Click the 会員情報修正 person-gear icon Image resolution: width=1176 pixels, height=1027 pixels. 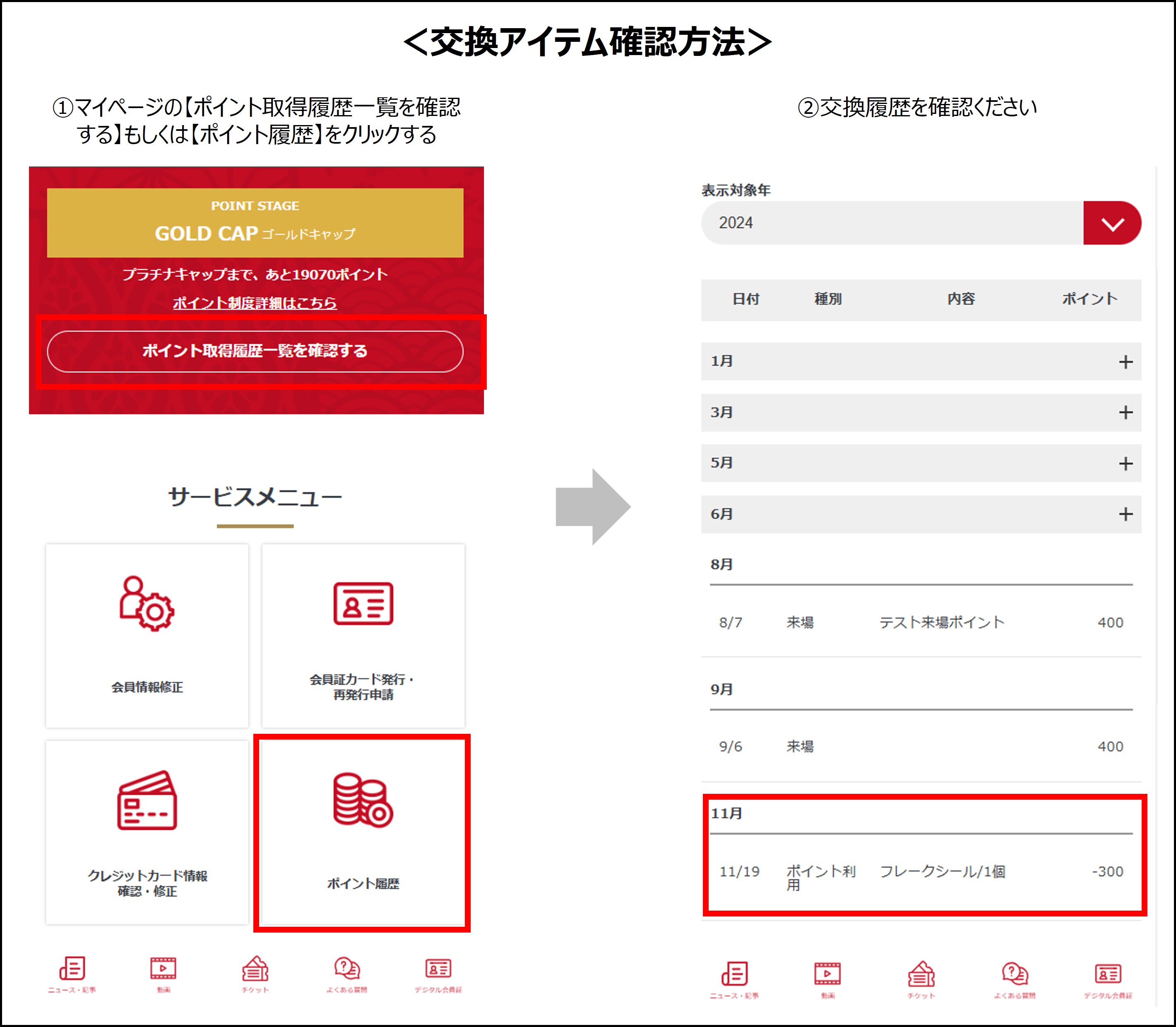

...

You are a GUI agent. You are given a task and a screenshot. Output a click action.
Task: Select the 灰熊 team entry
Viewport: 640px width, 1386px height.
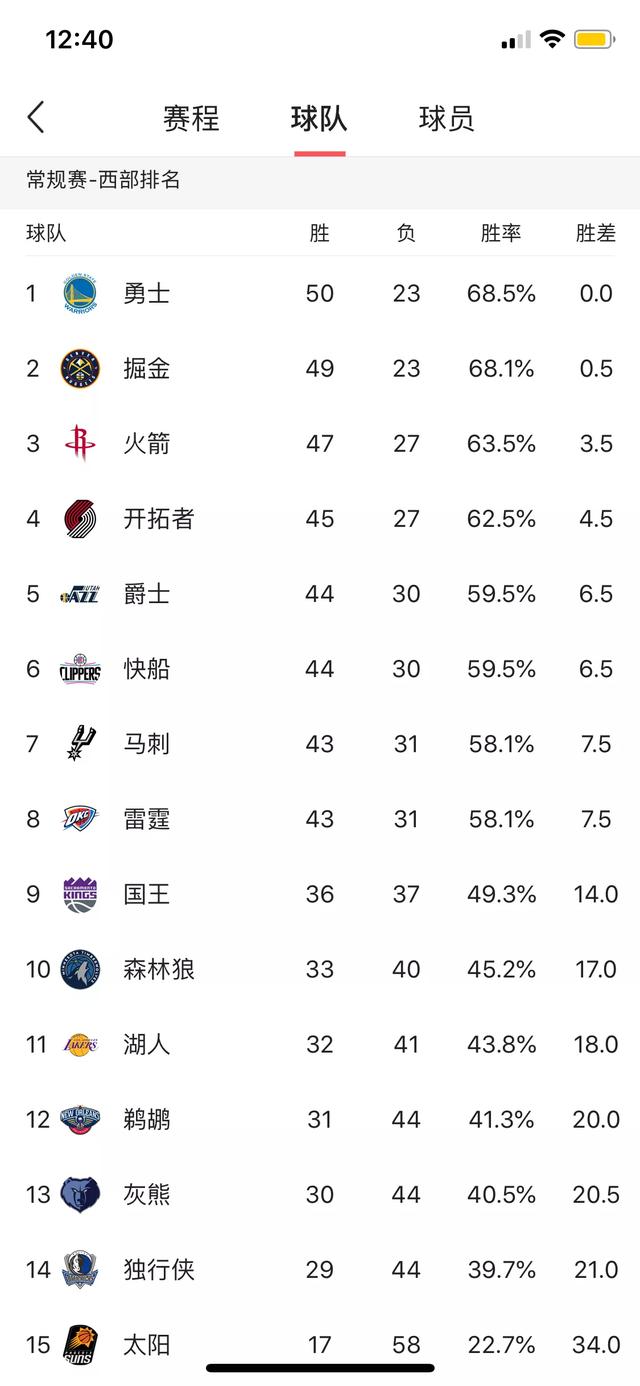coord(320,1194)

» AIM
Reproduce the lines from the one containing "You are a GUI" through the one containing "coord(320,1194)", inclusive, with "screenshot" renamed to "screen capture" and nothing else altered. Omit the pictures.

» SOLUTION TO THIS TASK
You are a GUI agent. You are given a task and a screen capture. Output a click action.
Task: Select the 灰熊 team entry
Viewport: 640px width, 1386px height.
coord(320,1194)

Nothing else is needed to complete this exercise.